Loading...

XML

Word

Printable

Details

Type: Bug
Resolution: Fixed
Priority: Critical
Fix Version/s: 2.1.3
Affects Version/s: 2.0.0
Component/s: library
Labels:
- gocbcore

Story Points:
1

Description

What's the issue?
One of the test cases for backup QE is to:
1) Start performing a backup
2) Kill the ns_server erlang process
3) Wait for 'cbbackupmgr' to exit
4) Resume streaming data from the cluster using the '--resume' flag.

At the moment we are seeing cbbackupmgr hang once the erlang process has been killed.

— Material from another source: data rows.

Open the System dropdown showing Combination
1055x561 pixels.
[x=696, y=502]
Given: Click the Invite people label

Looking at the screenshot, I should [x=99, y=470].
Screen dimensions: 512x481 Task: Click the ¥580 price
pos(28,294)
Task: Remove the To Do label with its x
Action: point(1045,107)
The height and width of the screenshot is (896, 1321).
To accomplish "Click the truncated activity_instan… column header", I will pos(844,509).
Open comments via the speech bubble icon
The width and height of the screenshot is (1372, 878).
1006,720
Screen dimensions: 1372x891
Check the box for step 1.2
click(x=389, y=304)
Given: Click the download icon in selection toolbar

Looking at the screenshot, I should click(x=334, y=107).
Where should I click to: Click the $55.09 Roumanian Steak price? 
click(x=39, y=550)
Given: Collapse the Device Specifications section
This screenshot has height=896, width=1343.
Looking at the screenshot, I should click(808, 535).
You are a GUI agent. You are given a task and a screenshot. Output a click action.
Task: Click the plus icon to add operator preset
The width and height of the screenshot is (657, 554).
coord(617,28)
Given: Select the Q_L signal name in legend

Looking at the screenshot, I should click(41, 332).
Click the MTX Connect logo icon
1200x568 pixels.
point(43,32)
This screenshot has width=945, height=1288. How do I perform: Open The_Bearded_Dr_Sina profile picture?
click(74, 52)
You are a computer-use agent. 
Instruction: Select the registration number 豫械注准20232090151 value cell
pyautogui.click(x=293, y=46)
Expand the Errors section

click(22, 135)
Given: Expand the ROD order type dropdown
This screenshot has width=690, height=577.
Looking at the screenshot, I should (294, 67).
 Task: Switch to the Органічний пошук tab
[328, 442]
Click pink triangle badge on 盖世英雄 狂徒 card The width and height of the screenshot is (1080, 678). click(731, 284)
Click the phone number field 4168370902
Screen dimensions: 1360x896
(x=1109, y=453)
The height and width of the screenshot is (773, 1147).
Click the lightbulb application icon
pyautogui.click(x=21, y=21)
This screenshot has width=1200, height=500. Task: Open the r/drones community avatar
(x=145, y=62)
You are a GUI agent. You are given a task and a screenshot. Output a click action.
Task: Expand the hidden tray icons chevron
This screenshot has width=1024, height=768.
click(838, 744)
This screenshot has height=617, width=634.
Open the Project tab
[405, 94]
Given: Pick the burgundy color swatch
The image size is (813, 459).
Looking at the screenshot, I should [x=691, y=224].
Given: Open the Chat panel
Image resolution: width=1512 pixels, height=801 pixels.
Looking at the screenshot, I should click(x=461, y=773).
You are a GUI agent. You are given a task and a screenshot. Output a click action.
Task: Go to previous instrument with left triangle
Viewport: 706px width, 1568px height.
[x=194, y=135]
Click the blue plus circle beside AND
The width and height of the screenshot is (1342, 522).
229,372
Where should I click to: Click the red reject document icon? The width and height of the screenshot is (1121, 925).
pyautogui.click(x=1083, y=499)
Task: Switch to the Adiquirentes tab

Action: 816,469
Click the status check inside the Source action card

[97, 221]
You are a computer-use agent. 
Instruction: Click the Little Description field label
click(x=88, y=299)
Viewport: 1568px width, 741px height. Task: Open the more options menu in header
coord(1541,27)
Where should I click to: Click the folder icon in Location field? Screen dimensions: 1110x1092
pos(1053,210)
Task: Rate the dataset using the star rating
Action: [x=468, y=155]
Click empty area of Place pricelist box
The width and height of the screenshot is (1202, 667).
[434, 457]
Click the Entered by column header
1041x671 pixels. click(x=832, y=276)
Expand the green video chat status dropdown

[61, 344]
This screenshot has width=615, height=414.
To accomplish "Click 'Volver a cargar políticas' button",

When we turn on the debug logging for gocbcore (see 'backup-with-debug-logging-1.log'), we can see that it got the socket read error and tore down the connect, however, this error isn't returned to cbbackupmgr. gocbcore then continues polling the cluster config using CCCP (each time failing with an EOF error).

What do we expect to see?
Since it's not possible to continue streaming a snapshot after the connection has been lost (a new stream must be opened, at which point you are sent a new snapshot marker) when gocbcore detects a socket read/write error this error should be propagated up to the application.

Steps to reproduce
I've provided a couple of different Go files which can be used to reproduce this issue, you may need to modify the hostname/credentials at the top of the file for it to work correctly.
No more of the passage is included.